I first heard the phrase Internet of Things (“IOT”) in 2000, from an entrepreneur out of the MIT Media Lab who was pitching a start-up to develop a networking technology to enable the IOT.  That start-up became Ember and the technology evolved to ZigBee. In 2012 we sold Ember for about 80¢ on the investor dollar. The management team got a big bonus but not the “change your life” money they had hoped for.
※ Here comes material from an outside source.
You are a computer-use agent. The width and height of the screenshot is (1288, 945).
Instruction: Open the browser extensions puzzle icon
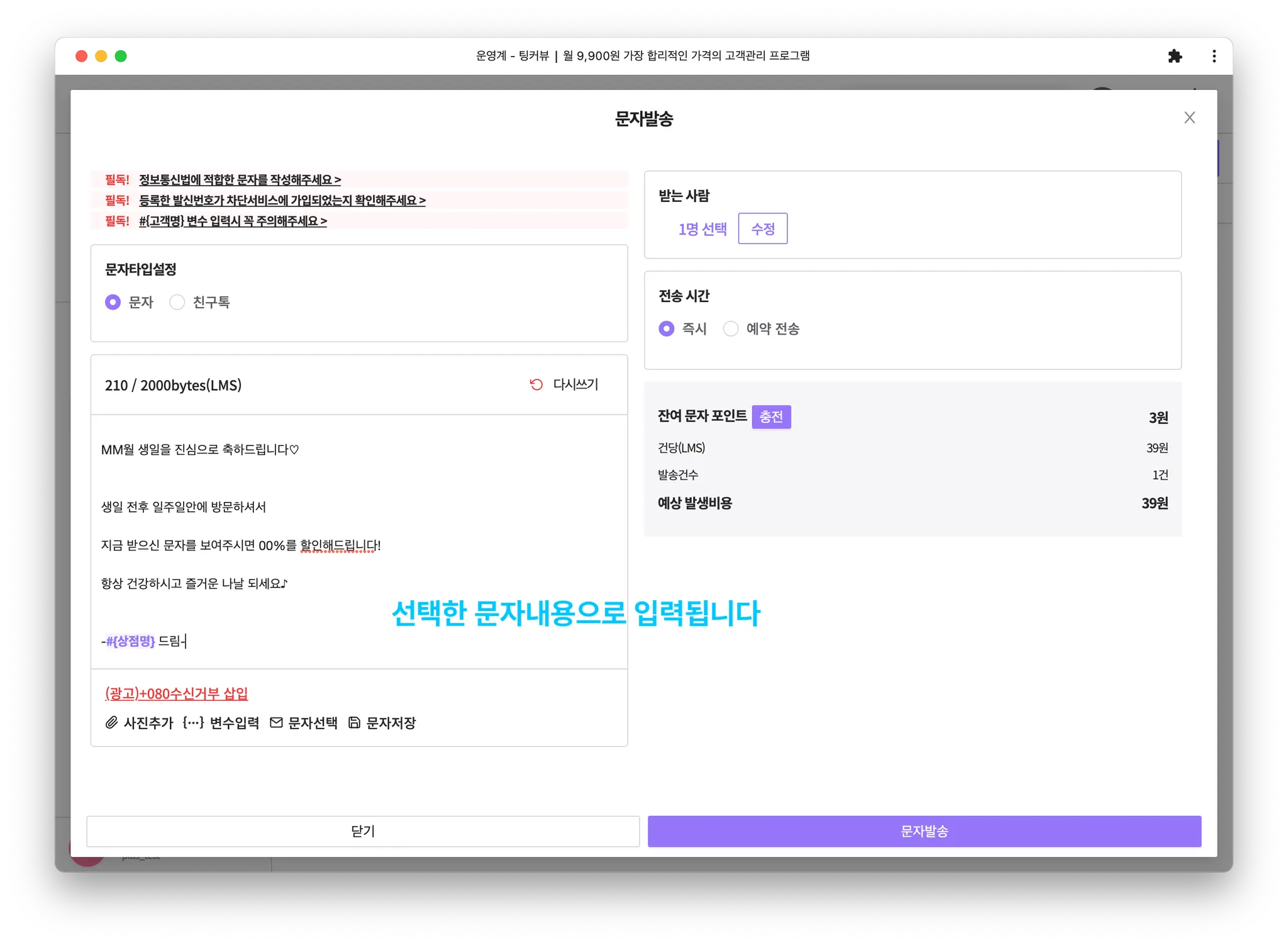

I love the phrase “Internet of Things” because it suggests that the magic of the internet can be expanded from a world market of circa one billion computers and smart phones per year to all the world’s smart devices, including cars, appliances, and controls and sensors of all kinds, about 10 billion devices sold per year. What venture investor would not be excited by the opportunity to create a 10x bigger Internet? We set out to build an inexpensive, easy to manage, secure network like Ethernet that would enable many services, from clocks that reset themselves to daylight time to complex monitoring and process control applications. Bob Metcalfe, the inventor of Ethernet and founding CEO of 3COM, a major networking company, also invested in Ember.
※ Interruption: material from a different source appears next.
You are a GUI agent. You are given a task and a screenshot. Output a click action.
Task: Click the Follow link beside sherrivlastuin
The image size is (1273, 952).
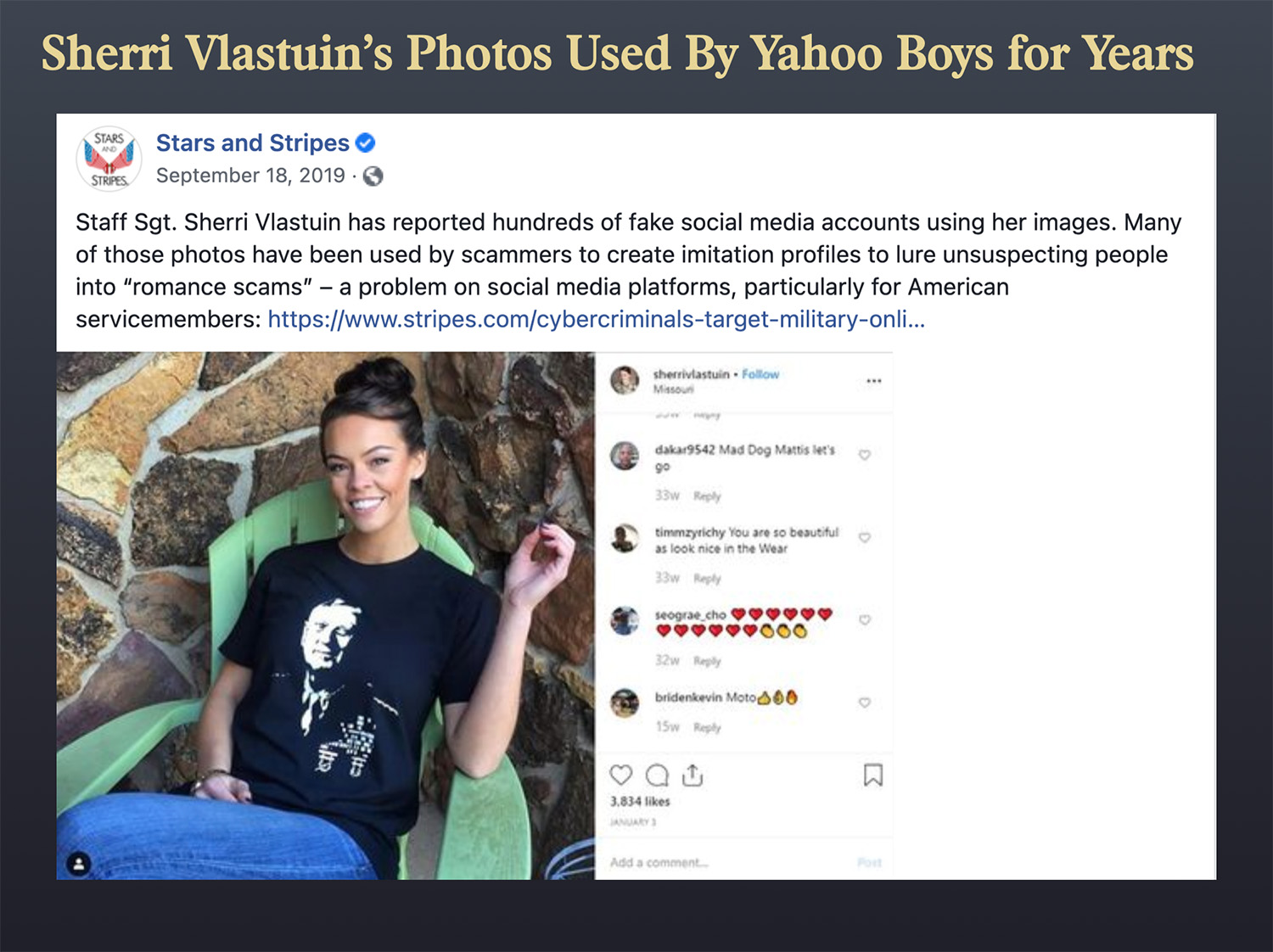point(760,374)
Of course, we made some mistakes. We were ahead of the market. We over-engineered ZigBee and lost a large part of the home market to a simpler, cheaper technology (Z-Wave). And we failed to bring a marketing genius on board who might have been able to stimulate more demand. But the biggest problem was the absence of a “killer app”, what the spreadsheet was for the PC, a use case that a large number of consumers really cared about.
The apps that looked most promising were energy management and home automation/security. Industrial markets are fragmented and inherently slower to change. Seven years later, the smart home (encompassing automation, energy management, and security) is still the most promising market.
The learning from Ember was: few people feel a burning need for a smart home. Energy concerns come and go with energy prices, and since 2008 energy prices have been down and SUV sales are up. The ZigBee companies got a nice lift from smart meters around 2010, but that was mostly a regulator-driven initiative, versus consumer-driven. When the regulatory mandate was met, the market stalled.